## REQUIREMENT
Exactly the lines from the one with "Where should I click to: Click the STATISTICS" to the end of the data below should be set down, and no others.

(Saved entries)
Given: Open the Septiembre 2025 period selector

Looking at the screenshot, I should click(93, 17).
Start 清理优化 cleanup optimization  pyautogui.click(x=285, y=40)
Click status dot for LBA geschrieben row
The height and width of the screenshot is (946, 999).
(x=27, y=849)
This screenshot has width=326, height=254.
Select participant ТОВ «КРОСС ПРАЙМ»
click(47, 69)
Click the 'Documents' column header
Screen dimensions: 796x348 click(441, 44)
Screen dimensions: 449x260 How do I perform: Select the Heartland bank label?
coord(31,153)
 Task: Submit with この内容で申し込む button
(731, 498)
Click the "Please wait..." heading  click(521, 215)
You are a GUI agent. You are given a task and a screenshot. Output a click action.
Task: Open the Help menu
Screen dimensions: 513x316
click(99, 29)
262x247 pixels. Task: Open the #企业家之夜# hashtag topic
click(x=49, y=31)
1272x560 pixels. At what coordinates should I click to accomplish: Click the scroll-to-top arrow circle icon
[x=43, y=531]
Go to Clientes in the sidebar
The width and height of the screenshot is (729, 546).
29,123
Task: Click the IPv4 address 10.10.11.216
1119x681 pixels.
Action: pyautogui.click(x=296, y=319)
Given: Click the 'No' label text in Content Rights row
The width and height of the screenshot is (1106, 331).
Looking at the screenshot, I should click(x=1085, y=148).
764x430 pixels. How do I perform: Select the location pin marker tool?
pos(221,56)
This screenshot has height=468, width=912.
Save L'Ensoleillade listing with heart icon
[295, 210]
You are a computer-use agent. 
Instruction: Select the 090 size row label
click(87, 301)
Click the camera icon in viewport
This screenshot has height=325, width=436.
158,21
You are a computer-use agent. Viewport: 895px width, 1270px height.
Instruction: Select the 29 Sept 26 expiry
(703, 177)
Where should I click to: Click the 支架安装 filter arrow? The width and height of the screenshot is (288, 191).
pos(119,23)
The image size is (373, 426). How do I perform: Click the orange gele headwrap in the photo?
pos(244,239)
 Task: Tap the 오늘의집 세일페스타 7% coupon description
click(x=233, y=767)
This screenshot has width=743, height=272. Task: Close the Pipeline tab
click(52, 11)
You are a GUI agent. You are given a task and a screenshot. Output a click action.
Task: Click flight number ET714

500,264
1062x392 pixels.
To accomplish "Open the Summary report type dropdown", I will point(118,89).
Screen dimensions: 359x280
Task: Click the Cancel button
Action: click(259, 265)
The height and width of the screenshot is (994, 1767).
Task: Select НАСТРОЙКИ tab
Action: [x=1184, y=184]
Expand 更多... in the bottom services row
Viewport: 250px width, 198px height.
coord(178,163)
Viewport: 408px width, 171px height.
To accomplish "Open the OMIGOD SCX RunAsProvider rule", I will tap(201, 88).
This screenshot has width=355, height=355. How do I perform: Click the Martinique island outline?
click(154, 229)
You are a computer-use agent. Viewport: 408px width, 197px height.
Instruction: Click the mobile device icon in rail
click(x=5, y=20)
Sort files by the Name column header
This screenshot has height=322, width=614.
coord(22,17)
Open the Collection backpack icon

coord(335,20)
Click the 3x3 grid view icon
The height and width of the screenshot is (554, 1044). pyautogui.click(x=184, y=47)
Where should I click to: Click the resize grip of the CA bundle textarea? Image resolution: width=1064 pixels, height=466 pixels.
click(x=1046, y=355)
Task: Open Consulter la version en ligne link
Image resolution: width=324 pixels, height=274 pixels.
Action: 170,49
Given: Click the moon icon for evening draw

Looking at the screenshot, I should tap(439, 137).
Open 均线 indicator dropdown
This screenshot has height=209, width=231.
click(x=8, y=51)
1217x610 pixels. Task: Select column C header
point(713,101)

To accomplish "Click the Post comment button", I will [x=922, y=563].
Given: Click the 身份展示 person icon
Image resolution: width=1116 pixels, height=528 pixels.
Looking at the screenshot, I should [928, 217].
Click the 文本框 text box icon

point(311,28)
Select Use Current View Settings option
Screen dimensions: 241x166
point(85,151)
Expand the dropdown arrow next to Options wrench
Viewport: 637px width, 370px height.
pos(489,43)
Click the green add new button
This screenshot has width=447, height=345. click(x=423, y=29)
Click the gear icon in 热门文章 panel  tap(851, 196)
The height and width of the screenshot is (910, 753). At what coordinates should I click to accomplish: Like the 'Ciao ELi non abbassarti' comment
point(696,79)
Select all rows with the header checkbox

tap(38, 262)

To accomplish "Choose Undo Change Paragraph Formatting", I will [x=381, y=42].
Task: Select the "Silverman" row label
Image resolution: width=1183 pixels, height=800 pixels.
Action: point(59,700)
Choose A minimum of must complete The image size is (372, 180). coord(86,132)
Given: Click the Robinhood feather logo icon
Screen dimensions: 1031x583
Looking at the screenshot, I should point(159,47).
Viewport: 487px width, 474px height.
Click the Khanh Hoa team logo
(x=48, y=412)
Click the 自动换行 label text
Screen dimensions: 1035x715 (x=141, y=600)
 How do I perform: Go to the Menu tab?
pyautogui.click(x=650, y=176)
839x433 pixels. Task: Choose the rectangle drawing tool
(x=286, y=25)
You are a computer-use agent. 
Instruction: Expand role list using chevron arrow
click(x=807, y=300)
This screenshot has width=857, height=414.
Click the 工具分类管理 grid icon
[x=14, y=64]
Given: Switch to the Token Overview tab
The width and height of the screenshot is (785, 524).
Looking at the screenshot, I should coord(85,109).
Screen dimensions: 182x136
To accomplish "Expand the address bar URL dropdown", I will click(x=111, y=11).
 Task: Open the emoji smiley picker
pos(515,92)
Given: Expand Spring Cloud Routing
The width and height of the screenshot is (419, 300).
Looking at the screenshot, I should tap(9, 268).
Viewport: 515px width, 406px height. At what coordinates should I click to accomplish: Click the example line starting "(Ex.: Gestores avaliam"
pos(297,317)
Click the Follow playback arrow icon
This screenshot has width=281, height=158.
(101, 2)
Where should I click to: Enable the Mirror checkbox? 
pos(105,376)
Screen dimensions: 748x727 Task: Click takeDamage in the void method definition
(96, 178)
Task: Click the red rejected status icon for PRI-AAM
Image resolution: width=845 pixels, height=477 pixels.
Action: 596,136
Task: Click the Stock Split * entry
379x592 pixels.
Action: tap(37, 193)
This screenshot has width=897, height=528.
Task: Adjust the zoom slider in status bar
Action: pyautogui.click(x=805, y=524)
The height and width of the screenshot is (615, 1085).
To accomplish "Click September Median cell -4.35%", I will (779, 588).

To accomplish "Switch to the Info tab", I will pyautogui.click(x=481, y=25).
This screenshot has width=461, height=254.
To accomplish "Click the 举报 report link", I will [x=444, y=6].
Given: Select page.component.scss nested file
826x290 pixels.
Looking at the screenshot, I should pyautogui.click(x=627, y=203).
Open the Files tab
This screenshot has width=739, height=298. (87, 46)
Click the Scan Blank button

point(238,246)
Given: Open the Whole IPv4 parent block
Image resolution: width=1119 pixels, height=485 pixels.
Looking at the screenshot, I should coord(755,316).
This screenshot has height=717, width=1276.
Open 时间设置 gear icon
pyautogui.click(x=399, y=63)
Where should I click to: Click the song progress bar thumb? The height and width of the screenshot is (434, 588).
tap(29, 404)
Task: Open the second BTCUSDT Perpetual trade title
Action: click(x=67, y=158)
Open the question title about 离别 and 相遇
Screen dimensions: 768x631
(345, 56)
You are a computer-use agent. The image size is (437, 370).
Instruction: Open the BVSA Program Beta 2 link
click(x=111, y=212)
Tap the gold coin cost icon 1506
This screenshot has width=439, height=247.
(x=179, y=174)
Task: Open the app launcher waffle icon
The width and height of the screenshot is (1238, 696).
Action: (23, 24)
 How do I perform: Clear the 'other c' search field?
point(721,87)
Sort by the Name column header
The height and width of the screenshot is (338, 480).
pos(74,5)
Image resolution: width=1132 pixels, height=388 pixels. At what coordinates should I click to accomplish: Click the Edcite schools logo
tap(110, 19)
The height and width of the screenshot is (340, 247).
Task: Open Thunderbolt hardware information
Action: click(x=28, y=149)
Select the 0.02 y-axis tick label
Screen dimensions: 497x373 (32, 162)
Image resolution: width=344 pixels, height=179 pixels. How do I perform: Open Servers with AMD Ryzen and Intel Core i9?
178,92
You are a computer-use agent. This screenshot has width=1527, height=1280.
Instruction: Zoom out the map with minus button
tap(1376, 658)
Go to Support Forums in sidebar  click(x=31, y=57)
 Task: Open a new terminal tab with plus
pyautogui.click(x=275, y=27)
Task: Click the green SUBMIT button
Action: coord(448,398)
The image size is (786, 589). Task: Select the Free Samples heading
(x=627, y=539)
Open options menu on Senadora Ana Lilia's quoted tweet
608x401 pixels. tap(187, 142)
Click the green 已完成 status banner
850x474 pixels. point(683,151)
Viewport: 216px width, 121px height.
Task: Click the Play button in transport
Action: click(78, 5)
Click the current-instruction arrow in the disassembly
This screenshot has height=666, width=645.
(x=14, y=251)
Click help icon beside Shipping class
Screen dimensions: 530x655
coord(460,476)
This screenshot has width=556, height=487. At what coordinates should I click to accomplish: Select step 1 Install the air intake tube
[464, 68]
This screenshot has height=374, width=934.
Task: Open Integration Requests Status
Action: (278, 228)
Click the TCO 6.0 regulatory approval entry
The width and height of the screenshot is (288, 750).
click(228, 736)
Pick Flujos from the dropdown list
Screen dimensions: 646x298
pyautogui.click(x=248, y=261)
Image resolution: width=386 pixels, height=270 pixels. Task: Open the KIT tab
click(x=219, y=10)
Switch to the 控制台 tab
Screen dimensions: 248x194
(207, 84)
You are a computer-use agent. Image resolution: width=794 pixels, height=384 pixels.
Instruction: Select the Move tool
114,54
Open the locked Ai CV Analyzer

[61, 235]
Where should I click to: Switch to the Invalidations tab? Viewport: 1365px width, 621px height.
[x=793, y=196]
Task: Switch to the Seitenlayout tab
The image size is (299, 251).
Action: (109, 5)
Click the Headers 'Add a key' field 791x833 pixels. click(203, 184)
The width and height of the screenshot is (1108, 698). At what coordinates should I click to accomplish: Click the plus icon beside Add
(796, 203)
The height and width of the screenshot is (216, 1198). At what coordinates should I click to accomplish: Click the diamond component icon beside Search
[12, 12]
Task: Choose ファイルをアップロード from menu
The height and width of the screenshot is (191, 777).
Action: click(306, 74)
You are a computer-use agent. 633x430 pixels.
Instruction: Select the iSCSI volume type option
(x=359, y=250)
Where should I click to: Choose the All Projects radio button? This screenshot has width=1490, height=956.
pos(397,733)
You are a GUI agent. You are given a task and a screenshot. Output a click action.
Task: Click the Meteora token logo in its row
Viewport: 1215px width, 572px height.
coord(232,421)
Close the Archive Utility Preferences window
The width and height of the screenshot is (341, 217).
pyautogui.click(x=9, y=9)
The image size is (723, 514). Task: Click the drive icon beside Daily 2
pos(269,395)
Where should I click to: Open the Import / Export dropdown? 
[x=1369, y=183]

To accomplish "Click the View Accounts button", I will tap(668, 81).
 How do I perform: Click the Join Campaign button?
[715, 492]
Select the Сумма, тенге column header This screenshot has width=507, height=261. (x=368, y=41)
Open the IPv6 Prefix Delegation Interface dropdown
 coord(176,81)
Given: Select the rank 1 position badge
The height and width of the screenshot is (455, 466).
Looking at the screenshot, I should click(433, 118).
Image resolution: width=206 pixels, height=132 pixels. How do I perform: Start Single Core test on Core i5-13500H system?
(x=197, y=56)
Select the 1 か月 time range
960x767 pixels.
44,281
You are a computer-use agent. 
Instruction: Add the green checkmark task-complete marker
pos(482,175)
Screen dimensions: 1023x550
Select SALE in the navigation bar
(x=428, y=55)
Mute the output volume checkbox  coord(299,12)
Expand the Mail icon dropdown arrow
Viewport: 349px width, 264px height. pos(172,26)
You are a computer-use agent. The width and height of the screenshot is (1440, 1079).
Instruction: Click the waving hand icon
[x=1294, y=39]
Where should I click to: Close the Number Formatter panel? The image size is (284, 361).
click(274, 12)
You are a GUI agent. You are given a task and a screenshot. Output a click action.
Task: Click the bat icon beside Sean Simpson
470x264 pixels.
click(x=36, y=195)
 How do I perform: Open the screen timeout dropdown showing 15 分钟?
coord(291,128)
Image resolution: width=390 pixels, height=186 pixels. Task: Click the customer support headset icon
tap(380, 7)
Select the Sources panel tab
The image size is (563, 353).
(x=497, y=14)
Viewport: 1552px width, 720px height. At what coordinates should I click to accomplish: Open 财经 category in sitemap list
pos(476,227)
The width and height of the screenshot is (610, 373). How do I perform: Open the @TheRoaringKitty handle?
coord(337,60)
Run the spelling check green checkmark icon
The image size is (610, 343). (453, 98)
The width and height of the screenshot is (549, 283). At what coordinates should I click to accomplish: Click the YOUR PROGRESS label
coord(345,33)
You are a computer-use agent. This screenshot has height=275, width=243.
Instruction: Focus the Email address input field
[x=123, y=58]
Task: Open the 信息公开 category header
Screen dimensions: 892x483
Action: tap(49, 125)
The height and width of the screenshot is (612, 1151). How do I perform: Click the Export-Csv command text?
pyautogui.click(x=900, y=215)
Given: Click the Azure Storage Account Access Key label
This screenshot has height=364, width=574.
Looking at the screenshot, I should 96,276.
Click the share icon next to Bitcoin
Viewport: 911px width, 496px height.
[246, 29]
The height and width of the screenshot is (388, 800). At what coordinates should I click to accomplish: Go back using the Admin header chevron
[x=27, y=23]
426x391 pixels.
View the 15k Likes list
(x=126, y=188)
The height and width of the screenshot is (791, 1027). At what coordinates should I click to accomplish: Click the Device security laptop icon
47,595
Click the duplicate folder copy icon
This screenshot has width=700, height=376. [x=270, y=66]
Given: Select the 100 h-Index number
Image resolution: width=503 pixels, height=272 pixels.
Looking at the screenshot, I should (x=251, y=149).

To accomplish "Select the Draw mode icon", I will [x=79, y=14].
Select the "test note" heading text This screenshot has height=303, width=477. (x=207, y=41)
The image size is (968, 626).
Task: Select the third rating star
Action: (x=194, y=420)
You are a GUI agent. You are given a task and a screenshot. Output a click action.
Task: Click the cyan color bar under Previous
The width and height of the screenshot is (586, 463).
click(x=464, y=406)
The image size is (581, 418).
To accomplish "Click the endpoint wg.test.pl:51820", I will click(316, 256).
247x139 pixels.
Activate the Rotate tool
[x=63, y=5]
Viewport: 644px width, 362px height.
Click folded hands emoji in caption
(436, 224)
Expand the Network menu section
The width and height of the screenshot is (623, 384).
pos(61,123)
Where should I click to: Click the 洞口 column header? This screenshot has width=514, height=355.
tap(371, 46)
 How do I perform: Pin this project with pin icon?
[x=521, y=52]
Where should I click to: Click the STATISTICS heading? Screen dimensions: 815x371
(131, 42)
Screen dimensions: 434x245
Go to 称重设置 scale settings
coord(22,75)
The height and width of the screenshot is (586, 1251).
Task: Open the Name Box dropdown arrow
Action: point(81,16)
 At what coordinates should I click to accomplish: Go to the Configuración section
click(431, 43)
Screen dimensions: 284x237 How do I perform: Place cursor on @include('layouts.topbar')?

## EXERCISE ANSWER
Where should I click to: Click the STATISTICS heading? Screen dimensions: 815x371
(131, 42)
Screen dimensions: 434x245
Go to 称重设置 scale settings
coord(22,75)
The height and width of the screenshot is (586, 1251).
Task: Open the Name Box dropdown arrow
Action: point(81,16)
 At what coordinates should I click to accomplish: Go to the Configuración section
click(431, 43)
Screen dimensions: 284x237 How do I perform: Place cursor on @include('layouts.topbar')?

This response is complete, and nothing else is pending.